Wirtschaft und Verkehr

Ryanair auch an Air Berlin interessiert

Düsseldorf. Nach Hans Rudolf Wöhrl hat jetzt auch die irische Billigfluglinie Ryanair Interesse bekundet, Air Berlin vollständig zu übernehmen. Die Verhandlungen von Air Berlin und Lufthansa bezeichnete Ryanair-Chef Michael O’Leary als „abgekartetes Spiel“. Ähnlich äußerte sich Wöhrl, der die Vorgänge um die Air-Berlin-Insolvenz als einer „marktwirtschaftlich ausgerichteten und demokratischen Nation unwürdig“ bezeichnete.

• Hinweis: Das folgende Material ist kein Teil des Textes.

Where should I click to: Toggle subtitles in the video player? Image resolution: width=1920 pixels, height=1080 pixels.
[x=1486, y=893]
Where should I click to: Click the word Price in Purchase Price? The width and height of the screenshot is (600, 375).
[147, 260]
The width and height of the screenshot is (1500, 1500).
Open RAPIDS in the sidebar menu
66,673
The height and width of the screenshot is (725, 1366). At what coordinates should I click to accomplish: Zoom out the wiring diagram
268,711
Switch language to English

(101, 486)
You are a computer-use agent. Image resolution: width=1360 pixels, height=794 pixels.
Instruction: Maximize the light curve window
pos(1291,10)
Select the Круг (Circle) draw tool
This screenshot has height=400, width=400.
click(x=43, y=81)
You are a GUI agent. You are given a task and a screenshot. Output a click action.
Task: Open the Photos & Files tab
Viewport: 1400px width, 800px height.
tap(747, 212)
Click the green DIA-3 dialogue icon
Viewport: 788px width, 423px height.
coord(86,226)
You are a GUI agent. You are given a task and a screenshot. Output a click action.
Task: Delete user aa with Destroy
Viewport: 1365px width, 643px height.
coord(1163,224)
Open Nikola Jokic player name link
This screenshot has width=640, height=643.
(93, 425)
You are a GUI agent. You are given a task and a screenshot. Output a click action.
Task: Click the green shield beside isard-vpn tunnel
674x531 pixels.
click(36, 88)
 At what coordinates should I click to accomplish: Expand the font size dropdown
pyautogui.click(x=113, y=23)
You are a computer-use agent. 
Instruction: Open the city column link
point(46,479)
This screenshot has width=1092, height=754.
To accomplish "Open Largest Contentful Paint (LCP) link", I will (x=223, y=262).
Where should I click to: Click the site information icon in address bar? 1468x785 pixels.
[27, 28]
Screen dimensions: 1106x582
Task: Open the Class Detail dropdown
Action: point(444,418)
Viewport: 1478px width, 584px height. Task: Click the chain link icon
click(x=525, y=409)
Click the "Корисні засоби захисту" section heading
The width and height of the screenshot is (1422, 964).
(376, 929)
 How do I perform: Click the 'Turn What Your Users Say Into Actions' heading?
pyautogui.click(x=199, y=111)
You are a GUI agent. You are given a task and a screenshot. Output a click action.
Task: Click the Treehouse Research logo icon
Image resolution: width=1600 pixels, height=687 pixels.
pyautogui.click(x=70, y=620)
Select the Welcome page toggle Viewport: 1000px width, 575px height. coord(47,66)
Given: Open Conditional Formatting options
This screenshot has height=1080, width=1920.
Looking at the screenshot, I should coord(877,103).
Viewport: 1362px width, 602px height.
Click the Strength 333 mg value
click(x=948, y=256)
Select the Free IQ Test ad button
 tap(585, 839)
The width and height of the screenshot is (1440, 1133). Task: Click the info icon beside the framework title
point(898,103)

Wie Zeit-Online am Dienstagabend berichtete, hat die irische Billigfluglinie Ryanair Interesse am Kauf der insolventen Fluggesellschaft Air Berlin angemeldet. „Wir wären sehr froh, ein Gebot für die gesamte Air Berlin abzugeben“, wurde Ryanair-Chef Michael O’Leary zitiert. Bislang sei aber unklar, wie viel Geld für eine Restrukturierung notwendig sei. Er brauche Informationen über Leasing- und Tarifverträge sowie über die Vereinbarungen mit den Flughäfen, ehe er den Sanierungsbedarf ermitteln könne, so O’Leary weiter. Die Verhandlungen von Air Berlin und Lufthansa bezeichnete er als „abgekartetes Spiel“.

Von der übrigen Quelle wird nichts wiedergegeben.